Climate data for El Jebel, Colorado
| Month | Jan | Feb | Mar | Apr | May | Jun | Jul | Aug | Sep | Oct | Nov | Dec | Year |
| Mean daily maximum °C (°F) | 1 (33) | 4 (39) | 9 (48) | 14 (58) | 21 (69) | 26 (78) | 30 (86) | 28 (83) | 24 (75) | 17 (63) | 8 (47) | 1 (34) | 16 (60) |
| Mean daily minimum °C (°F) | −9 (15) | −7 (20) | −3 (27) | 2 (35) | 6 (43) | 10 (50) | 14 (58) | 13 (56) | 9 (48) | 3 (38) | −3 (27) | −8 (18) | 2 (36) |
| Average precipitation mm (inches) | 43 (1.7) | 38 (1.5) | 43 (1.7) | 53 (2.1) | 43 (1.7) | 30 (1.2) | 30 (1.2) | 43 (1.7) | 43 (1.7) | 46 (1.8) | 41 (1.6) | 41 (1.6) | 500 (19.5) |
Source: Weatherbase

==Demographics==

The United States Census Bureau initially defined the El Jebel CDP for the 1990 United States census.

===2020 census===

As of the 2020 census, the median age was 37.3 years. 23.5% of residents were under the age of 18 and 11.6% of residents were 65 years of age or older.

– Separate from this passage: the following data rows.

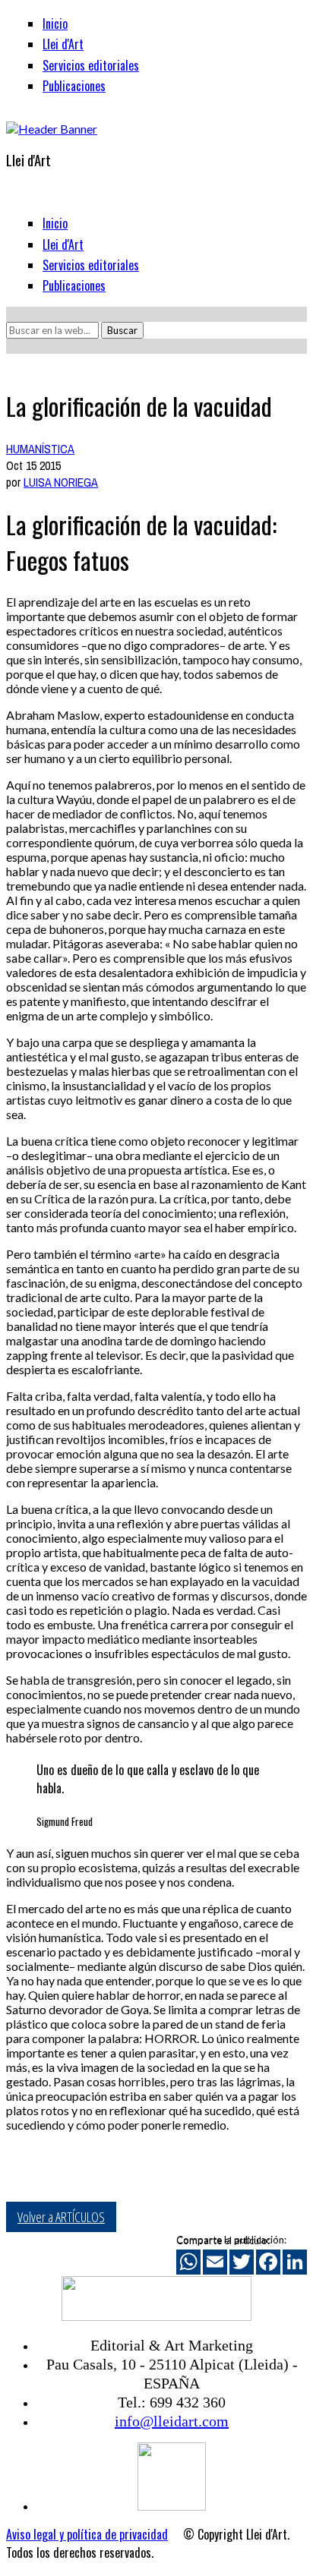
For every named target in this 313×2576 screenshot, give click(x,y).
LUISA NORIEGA (61, 482)
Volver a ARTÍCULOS (61, 2217)
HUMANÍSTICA (40, 448)
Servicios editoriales (91, 65)
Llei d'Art (63, 44)
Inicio (55, 23)
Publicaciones (74, 86)
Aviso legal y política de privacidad (87, 2534)
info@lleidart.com (172, 2421)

For every 100 females there were 105.7 males, and for every 100 females age 18 and over there were 105.1 males age 18 and over.

75.1% of residents lived in urban areas, while 24.9% lived in rural areas.

There were 1,328 households in El Jebel, of which 39.3% had children under the age of 18 living in them. Of all households, 60.7% were married-couple households, 14.6% were households with a male householder and no spouse or partner present, and 18.1% were households with a female householder and no spouse or partner present. About 14.6% of all households were made up of individuals and 5.4% had someone living alone who was 65 years of age or older.

There were 1,396 housing units, of which 4.9% were vacant. The homeowner vacancy rate was 0.3% and the rental vacancy rate was 0.8%.

Racial composition as of the 2020 census
| Race | Number | Percent |
|---|---|---|
| White | 2,366 | 57.3% |
| Black or African American | 12 | 0.3% |
| American Indian and Alaska Native | 65 | 1.6% |
| Asian | 50 | 1.2% |
| Native Hawaiian and Other Pacific Islander | 25 | 0.6% |
| Some other race | 910 | 22.0% |
| Two or more races | 702 | 17.0% |
| Hispanic or Latino (of any race) | 1,733 | 42.0% |

==Education==
It is in the Roaring Fork School District RE-1.